With Nosferatu, Robert Eggers has firmly established himself as one of the premier horror directors of our time. His meticulous craftsmanship and dedication to authenticity have led many to draw parallels between him and some of the most legendary filmmakers of all time, including Stanley Kubrick. And it’s easy to see why.
The Search for the Next Kubrick
We’ve heard it countless times before – “So-and-so is definitely the next Stanley Kubrick.” It’s an argument film fans love to use to compare their favorite auteurs to one of the greatest minds in the filmmaking industry. And who wouldn’t want to be the next Stanley Kubrick? He directed timeless classics that are still revered by film buffs and filmmakers everywhere.
A filmmaker like Kubrick appears once every generation.
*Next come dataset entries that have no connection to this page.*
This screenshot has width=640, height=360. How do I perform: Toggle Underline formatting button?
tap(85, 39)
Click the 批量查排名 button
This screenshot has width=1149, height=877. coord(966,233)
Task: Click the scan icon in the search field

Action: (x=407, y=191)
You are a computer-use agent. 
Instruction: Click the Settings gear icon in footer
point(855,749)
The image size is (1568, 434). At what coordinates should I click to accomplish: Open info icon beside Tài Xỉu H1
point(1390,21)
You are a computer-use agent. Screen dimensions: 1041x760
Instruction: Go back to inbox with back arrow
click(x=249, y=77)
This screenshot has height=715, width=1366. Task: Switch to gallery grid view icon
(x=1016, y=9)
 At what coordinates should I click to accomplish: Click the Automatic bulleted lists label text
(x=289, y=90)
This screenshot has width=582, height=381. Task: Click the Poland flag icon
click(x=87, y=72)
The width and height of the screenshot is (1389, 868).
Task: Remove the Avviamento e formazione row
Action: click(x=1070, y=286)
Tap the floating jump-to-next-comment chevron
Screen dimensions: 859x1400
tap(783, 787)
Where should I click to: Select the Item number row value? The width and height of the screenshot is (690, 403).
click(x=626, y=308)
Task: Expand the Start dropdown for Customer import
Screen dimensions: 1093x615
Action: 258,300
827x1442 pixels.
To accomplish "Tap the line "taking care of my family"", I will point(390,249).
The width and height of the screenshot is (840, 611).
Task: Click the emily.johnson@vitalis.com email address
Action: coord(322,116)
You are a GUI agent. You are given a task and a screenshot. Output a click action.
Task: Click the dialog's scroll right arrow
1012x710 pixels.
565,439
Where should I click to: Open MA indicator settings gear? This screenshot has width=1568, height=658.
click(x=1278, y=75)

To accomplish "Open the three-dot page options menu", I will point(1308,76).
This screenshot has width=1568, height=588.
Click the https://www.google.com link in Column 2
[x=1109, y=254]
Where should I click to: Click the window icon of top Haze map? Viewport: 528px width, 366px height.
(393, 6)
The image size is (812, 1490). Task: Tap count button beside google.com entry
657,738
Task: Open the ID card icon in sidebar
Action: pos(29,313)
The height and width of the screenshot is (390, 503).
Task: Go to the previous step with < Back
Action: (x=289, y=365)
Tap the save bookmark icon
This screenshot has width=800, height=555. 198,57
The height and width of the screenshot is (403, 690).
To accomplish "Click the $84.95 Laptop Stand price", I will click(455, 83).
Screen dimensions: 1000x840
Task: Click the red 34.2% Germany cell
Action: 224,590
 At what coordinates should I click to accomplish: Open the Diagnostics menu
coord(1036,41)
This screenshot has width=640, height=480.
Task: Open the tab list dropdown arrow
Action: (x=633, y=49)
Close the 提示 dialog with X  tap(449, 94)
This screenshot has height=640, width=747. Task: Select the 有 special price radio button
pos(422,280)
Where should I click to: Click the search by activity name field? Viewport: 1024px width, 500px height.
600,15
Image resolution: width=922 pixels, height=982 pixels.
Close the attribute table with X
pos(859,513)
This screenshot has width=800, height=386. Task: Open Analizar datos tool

Some might say that Quentin Tarantino took that mantle in the ’90s and that Christopher Nolan redefined cinema in the early 2010s. But who’s the next Kubrick now that cinema has seen a drastic shift towards more franchise-based feature films?
For all his achievements, Kubrick isn’t exactly the type of filmmaker you think of when recalling the most memorable horror films. Sure, he directed The Shining, but his take on the Stephen King story is more of a psychological thriller than an overtly spooky affair (something that enrages King to this day.) However, if we look at contemporary filmmakers, horror hound Robert Eggers seems destined to become the Stanley Kubrick of the A24 generation – and for good reason.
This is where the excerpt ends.